This is the mail archive of the
gcc-patches@gcc.gnu.org
mailing list for the GCC project.
Re: [PATCH] match.pd: optimize unsigned mul overflow check
- From: Alexander Monakov <amonakov at ispras dot ru>
- To: Marc Glisse <marc dot glisse at inria dot fr>
- Cc: gcc-patches at gcc dot gnu dot org
- Date: Mon, 30 May 2016 10:14:30 +0300 (MSK)
- Subject: Re: [PATCH] match.pd: optimize unsigned mul overflow check
- Authentication-results: sourceware.org; auth=none
- References: <alpine dot LNX dot 2 dot 20 dot 1605282232330 dot 2043 at monopod dot intra dot ispras dot ru> <alpine dot DEB dot 2 dot 20 dot 1605292303050 dot 1983 at laptop-mg dot saclay dot inria dot fr>
On Sun, 29 May 2016, Marc Glisse wrote:
> On Sat, 28 May 2016, Alexander Monakov wrote:
>
> > For unsigned A, B, 'A > -1 / B' is a nice predicate for checking whether
> > 'A*B'
> > overflows (or 'B && A > -1 / B' if B may be zero).
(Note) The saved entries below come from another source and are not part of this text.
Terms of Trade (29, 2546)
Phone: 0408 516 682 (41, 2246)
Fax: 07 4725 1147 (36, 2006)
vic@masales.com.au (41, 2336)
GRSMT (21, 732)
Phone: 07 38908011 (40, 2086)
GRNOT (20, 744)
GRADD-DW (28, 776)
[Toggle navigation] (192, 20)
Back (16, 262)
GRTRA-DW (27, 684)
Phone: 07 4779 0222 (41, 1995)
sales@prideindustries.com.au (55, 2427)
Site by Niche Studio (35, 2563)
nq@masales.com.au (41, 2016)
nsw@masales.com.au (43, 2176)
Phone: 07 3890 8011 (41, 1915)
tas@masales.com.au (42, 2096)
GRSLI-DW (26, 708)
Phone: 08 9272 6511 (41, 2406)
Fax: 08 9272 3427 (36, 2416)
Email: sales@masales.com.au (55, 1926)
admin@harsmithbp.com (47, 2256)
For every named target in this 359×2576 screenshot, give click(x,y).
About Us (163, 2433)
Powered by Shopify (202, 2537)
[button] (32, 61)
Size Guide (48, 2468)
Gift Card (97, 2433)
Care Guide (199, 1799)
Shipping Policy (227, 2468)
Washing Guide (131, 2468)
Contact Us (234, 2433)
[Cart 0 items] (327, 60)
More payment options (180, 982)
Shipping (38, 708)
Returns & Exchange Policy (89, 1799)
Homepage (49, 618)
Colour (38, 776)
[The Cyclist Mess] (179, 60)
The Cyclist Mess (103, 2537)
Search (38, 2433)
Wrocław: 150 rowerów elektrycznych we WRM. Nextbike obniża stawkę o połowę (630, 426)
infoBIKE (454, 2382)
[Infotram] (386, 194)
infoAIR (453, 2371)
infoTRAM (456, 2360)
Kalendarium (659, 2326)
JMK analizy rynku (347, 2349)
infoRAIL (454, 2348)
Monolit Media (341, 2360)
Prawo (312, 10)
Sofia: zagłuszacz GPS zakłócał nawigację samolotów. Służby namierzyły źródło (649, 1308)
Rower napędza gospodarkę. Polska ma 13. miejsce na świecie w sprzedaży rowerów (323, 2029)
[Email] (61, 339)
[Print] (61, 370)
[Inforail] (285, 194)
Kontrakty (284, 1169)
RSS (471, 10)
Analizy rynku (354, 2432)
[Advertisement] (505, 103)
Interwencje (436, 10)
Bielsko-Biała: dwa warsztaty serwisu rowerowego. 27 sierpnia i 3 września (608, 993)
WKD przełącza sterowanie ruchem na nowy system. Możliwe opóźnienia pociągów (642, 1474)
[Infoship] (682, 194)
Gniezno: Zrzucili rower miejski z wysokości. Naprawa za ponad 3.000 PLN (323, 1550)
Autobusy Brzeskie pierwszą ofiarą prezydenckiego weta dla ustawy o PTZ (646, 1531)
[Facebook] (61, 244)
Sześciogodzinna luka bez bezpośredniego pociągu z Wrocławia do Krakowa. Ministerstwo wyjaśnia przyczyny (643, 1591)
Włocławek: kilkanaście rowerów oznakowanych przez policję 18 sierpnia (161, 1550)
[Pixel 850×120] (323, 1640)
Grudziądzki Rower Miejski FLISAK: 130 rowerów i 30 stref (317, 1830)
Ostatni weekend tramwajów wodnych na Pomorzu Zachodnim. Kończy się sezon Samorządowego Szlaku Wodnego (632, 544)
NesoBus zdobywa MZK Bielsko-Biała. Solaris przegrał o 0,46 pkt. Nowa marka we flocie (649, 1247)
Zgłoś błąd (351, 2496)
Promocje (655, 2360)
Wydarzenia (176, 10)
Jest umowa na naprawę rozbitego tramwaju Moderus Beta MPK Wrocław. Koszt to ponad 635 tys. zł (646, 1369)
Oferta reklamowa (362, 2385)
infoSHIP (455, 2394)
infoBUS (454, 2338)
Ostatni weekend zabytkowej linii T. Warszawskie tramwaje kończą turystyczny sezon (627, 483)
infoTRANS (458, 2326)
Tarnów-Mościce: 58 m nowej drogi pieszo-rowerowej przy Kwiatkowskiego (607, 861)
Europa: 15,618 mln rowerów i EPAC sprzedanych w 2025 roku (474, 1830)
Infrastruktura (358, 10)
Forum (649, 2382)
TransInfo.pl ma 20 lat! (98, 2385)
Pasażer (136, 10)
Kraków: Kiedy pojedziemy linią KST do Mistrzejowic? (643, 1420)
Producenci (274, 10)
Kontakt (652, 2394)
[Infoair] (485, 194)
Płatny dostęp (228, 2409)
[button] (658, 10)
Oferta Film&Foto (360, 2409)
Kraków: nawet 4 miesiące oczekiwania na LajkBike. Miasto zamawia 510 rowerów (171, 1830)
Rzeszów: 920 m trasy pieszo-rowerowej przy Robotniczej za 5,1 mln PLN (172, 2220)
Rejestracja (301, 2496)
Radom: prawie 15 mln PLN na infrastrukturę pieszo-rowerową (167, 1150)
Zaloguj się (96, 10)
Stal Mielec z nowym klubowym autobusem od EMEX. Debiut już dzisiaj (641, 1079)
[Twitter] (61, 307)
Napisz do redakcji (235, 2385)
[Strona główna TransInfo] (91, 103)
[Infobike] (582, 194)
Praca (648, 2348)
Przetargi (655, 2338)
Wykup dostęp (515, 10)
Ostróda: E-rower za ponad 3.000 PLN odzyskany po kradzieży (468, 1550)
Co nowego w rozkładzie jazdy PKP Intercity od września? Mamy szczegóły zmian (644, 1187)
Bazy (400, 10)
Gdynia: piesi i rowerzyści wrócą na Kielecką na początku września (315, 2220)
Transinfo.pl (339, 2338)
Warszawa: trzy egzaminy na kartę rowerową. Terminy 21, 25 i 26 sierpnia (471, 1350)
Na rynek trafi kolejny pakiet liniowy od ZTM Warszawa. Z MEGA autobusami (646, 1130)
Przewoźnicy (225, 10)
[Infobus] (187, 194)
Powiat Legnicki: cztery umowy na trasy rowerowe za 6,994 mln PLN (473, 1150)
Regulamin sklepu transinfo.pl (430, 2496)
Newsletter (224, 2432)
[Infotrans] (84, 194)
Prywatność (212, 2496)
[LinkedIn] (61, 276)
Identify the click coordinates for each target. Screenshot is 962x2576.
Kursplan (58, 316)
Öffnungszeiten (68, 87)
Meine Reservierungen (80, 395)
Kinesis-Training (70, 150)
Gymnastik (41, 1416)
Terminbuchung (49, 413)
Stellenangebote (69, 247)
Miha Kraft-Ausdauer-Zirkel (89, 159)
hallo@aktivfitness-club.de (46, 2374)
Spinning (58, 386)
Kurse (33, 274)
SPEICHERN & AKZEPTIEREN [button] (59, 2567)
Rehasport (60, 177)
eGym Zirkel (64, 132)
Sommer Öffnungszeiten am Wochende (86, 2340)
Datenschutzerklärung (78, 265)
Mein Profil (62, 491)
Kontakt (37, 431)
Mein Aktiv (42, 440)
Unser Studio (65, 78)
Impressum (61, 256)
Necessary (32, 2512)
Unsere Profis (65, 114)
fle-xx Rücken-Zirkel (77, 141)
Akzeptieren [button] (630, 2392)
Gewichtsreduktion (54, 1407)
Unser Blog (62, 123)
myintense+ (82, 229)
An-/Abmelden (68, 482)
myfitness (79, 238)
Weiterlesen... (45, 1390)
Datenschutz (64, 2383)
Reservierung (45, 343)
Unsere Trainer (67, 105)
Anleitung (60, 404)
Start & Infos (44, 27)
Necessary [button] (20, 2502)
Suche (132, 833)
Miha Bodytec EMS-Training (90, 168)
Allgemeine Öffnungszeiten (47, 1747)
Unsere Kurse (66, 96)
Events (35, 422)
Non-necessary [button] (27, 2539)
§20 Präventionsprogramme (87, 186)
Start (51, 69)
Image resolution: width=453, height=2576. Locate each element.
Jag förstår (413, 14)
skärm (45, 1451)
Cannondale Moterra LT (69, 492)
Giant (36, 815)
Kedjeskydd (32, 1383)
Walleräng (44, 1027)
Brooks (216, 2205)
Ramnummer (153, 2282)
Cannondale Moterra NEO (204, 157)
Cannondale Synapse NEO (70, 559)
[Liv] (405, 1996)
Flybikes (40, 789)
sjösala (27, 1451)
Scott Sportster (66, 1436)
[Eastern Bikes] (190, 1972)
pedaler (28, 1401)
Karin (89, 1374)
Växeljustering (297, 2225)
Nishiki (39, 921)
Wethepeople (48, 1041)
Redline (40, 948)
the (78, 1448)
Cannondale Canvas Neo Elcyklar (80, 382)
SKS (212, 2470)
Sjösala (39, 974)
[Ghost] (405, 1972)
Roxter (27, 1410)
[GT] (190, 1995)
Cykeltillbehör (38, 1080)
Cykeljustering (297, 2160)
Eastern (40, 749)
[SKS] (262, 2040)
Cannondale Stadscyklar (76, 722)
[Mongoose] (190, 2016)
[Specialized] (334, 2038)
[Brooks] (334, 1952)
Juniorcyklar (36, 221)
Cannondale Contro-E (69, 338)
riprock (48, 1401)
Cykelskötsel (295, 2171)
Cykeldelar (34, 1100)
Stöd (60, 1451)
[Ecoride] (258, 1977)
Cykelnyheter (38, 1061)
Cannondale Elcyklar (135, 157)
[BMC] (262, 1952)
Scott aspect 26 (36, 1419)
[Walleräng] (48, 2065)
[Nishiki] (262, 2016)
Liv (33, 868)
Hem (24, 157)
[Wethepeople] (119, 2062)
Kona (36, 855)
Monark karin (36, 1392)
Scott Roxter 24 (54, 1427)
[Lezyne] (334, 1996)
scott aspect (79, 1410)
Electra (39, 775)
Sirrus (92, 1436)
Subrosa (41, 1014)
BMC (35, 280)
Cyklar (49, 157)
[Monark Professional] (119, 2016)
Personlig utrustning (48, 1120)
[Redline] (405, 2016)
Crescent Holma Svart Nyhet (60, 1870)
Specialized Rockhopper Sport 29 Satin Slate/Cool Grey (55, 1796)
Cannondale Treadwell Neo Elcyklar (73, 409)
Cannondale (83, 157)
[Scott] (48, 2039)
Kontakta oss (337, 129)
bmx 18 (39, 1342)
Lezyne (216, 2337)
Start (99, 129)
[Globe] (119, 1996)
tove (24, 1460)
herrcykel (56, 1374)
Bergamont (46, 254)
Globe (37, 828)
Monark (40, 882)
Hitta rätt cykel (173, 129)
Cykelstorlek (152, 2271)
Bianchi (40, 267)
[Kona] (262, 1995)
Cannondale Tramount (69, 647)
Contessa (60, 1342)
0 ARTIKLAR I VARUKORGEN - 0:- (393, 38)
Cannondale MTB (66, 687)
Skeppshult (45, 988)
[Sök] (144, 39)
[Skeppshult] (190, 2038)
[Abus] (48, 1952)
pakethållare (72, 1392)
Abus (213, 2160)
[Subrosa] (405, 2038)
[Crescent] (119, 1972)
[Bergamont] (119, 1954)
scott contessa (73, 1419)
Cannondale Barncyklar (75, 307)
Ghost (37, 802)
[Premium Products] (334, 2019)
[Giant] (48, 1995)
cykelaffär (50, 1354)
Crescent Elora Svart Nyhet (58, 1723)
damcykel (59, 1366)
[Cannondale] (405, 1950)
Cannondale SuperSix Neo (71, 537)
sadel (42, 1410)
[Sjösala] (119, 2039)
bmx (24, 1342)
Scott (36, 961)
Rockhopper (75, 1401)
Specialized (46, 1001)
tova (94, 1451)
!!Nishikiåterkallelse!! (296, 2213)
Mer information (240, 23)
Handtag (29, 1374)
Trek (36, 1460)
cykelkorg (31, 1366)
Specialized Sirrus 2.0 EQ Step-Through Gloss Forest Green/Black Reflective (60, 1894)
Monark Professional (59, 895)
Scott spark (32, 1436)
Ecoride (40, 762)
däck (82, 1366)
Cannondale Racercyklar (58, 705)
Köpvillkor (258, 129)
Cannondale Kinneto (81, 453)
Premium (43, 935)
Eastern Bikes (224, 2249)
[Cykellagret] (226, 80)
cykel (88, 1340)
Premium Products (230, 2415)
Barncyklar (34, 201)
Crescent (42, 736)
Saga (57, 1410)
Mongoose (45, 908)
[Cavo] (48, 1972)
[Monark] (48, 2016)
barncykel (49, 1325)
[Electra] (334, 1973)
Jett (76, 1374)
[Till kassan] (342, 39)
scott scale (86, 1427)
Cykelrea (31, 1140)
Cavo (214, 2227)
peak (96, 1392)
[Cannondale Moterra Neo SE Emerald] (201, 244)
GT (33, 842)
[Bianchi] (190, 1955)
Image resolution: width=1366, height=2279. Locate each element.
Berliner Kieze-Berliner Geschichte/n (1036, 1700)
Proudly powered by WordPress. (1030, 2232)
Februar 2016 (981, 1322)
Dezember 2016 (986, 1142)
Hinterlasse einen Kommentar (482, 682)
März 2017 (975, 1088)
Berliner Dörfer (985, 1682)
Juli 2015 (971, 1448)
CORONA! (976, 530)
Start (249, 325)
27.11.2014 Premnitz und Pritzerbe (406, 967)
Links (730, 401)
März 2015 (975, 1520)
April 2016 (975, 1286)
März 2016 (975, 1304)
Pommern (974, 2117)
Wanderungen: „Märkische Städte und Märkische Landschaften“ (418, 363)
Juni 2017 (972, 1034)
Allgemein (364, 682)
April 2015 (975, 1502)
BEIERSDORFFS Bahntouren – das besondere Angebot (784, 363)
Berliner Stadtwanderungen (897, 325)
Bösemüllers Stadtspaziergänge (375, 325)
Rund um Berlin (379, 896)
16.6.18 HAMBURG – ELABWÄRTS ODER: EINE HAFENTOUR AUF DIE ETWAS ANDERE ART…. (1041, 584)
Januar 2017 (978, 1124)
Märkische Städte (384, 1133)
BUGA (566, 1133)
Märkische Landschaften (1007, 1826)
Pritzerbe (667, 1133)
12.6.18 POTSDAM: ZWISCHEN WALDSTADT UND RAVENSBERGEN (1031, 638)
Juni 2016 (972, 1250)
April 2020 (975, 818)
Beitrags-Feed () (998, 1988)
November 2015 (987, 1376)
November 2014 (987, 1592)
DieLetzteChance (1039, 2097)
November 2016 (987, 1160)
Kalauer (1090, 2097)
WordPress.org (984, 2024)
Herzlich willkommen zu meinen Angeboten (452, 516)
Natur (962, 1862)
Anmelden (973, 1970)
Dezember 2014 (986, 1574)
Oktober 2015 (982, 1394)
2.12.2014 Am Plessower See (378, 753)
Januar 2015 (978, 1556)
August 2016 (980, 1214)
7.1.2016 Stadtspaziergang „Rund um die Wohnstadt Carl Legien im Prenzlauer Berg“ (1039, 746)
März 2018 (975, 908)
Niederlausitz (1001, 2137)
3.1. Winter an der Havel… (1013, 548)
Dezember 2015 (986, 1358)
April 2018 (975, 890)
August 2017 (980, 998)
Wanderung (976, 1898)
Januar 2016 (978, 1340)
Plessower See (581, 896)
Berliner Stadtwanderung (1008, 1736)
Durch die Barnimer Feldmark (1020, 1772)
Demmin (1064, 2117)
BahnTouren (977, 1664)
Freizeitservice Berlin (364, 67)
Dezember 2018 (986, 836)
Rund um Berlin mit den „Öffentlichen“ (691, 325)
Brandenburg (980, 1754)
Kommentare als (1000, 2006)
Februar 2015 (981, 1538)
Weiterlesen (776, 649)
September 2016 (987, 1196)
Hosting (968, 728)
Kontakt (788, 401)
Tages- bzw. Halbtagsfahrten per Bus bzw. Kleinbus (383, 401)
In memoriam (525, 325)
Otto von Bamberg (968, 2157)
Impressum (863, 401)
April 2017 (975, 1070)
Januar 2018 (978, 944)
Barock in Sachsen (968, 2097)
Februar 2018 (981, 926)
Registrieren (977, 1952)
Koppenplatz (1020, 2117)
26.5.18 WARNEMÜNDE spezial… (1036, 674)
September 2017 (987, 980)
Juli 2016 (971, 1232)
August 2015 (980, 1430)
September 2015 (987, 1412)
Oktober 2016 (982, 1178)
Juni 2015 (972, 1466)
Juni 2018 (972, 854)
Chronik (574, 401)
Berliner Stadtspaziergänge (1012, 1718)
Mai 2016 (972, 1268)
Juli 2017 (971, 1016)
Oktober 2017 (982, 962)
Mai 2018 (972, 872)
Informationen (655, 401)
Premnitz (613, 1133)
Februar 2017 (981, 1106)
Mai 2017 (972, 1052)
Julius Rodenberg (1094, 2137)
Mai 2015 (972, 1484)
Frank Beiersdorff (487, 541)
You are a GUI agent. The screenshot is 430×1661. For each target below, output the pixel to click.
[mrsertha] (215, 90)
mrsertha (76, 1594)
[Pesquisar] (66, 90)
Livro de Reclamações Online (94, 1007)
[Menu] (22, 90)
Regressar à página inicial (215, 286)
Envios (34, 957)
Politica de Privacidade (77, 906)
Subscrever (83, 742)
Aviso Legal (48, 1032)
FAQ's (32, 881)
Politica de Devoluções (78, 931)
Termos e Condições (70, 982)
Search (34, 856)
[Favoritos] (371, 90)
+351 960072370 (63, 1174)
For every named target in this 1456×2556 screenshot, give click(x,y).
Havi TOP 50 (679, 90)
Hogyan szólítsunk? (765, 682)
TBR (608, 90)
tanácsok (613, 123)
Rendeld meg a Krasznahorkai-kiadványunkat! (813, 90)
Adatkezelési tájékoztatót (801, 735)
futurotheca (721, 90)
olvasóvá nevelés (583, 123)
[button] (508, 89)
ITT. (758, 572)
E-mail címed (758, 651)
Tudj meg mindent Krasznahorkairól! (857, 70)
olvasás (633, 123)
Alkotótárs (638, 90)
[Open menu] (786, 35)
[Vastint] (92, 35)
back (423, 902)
Let's optimize it to an
> > invocation of __builtin_mul_overflow to avoid the divide operation.
>
> I forgot to ask earlier: what does this give for modes / platforms where
> umulv4 does not have a specific implementation? Is the generic implementation
> worse than A>-1/B, in which case we may want to check optab_handler before
> doing the transformation? Or is it always at least as good?
If umulv<mode>4 is unavailable (which today is everywhere except x86), gcc
falls back as follows. First, it tries to see if doing a multiplication in a
2x wider type is possible (which it usually is, as gcc supports __int128_t on
64-bit platforms and 64-bit long long on 32-bit platforms), then it looks at
high bits of the 2x wide product. This should boil down to doing a 'high
multiply' instruction if original operands' type matches register size, and a
normal multiply + masking high bits if the type is smaller than register.
Second, if the above fails (e.g. with 64-bit operands on a 32-bit platform),
then gcc emits a sequence that performs the multiplication by parts in a 2x
narrower type.
I think the first, more commonly taken, fallback path results in an
always-good code. In the second case, the eliminated 64-bit divide is unlikely
to have a direct hw support; e.g., on i386 it's a library call to __udivdi3.
This makes the transformation a likely loss for code size, a likely win for
performance. It could be better if GCC could CSE REALPART (IFN_MUL_OVERFLOW)
with A*B on gimple.
Thanks.
Alexander